SHORT EXERCISE A: In the passage on observing students who use Science Search, how many student groups will be sampled from each class?
SHORT EXERCISE B: From the passage on observing students who use Science Search, copy the text word for word, starting at "Event Sampling vs." and ending at "10 minutes, etc.).".

Steps Two and Three: Consider the set of observation
items you might design for the first evaluation question ("How do students typically interact as
they use Science Search?"). For the purposes of this exercise, assume that you already have
derived the content of the observation items through an independent exercise of operationally
defining student behavior variables that can answer the evaluation question. Specifically, you
have identified the following kinds of student behavior variables for the context of groups of
students using Science Search: how on task students are, how accurately and deeply they
grapple with the science material and inquiry processes of the task, and the participation
level of each student in the group. Now, it is time to think through the implications of the
different dimensions of observation techniques for measuring these kinds of variables. Using the
five dimensions in the Strategy section, describe where you anticipate that your items would
fall on each dimension.
Lower Inference Judgments vs. Higher-Inference Judgments You anticipate that the majority of your observation items will involve higher-inference judgments on
the part of observers, most likely in the form of rating scales. Although it may take careful work to
define these categories of higher-inference coding, you anticipate that this is preferable to
lower-inference judgments of student interaction—where essentially you would have to code each
student statement in terms of its characteristics. This lower-inference coding would be intense
and not necessarily able to yield meaningful data for the evaluation.
Also, because you want to capture any unanticipated important features or difficulties of students
working with Science Search, you plan to ask observers to keep records of any such events and to
answer several open-ended questions at the end of the observation protocol. Again, this task involves
primarily higher-inference judgments on the part of the observer.
Event Sampling vs. Time Sampling
Your observation approach actually
may blend event sampling with time sampling. You probably will do
time sampling because you will not be able to observe different student groups simultaneously.
Thus,
you may focus on different student groups for different blocks of time
(e.g., observe one
student
group for 10 minutes, another student group for 10 minutes, etc.).
(Note that because the
second
evaluation question concerns the behavior of the teacher, you also will have to
allocate
other
blocks of time for this observation.)
Within your sampled time blocks, you probably will "event sample" as well. This means
that you are not
interested in every type of behavior that occurs, nor will you design your observation
categories to
accommodate any possible behavior or event. Instead, your codings and ratings will be
linked closely to
the subset of student behavior variables you already have defined. If the teacher, for
example, asks a
student you are observing to leave his or her group and get some supplies from the cabinet,
you would
ignore this event.
All-Inclusive Subjects vs.Targeted Subjects Because Science Search is supposed to be implemented with students working in small groups, it is
impractical to consider collecting data on all students in a class. Instead, it makes sense to consider
gathering data from two small groups of students. You decide you will target each group for half of the
time that you devote to observing student groups. Thus, you will be sampling two student groups from each
of the 10 classes.

INFORMATION GIVEN:
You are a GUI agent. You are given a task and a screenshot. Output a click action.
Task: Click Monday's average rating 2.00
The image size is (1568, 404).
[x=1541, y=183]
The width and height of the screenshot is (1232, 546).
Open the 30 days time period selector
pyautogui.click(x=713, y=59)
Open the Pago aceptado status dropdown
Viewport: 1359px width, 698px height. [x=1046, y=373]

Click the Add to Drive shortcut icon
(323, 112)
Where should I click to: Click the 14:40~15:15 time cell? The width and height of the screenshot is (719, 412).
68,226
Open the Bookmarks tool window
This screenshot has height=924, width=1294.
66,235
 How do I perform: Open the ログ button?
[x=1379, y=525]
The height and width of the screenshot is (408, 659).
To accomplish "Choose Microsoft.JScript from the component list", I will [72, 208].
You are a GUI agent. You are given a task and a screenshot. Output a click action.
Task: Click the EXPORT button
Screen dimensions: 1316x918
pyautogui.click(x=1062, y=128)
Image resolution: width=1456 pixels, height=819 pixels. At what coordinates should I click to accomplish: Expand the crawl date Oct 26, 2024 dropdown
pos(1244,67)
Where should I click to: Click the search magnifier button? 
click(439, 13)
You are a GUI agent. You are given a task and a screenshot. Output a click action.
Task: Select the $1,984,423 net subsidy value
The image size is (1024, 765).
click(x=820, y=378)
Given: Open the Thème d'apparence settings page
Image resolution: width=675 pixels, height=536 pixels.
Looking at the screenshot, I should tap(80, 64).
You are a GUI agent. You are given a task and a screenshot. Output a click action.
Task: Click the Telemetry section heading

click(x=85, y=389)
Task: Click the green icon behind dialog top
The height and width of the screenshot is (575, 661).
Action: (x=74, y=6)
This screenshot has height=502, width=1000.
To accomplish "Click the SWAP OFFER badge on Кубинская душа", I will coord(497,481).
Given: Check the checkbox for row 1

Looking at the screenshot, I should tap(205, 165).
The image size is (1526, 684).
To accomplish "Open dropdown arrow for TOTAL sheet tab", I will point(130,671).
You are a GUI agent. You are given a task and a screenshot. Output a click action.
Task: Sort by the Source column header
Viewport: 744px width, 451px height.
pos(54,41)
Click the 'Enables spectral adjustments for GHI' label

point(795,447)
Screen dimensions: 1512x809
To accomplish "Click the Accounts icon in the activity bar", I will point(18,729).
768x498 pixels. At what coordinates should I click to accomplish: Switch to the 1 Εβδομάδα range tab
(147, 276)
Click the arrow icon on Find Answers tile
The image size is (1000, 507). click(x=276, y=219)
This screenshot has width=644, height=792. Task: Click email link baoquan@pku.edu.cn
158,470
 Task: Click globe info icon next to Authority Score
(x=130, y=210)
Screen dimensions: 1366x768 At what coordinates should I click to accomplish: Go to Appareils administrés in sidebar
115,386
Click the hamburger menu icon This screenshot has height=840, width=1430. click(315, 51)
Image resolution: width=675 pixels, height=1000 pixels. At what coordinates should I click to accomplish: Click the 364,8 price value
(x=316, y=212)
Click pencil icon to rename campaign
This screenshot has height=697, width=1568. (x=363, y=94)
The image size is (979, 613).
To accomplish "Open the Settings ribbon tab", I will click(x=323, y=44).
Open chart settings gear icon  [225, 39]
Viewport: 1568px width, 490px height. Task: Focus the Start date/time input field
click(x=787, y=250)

TASK ANSWER A: Two student groups from each class.

TASK ANSWER B:
Event Sampling vs. Time Sampling
Your observation approach actually
may blend event sampling with time sampling. You probably will do
time sampling because you will not be able to observe different student groups simultaneously.
Thus,
you may focus on different student groups for different blocks of time
(e.g., observe one
student
group for 10 minutes, another student group for 10 minutes, etc.).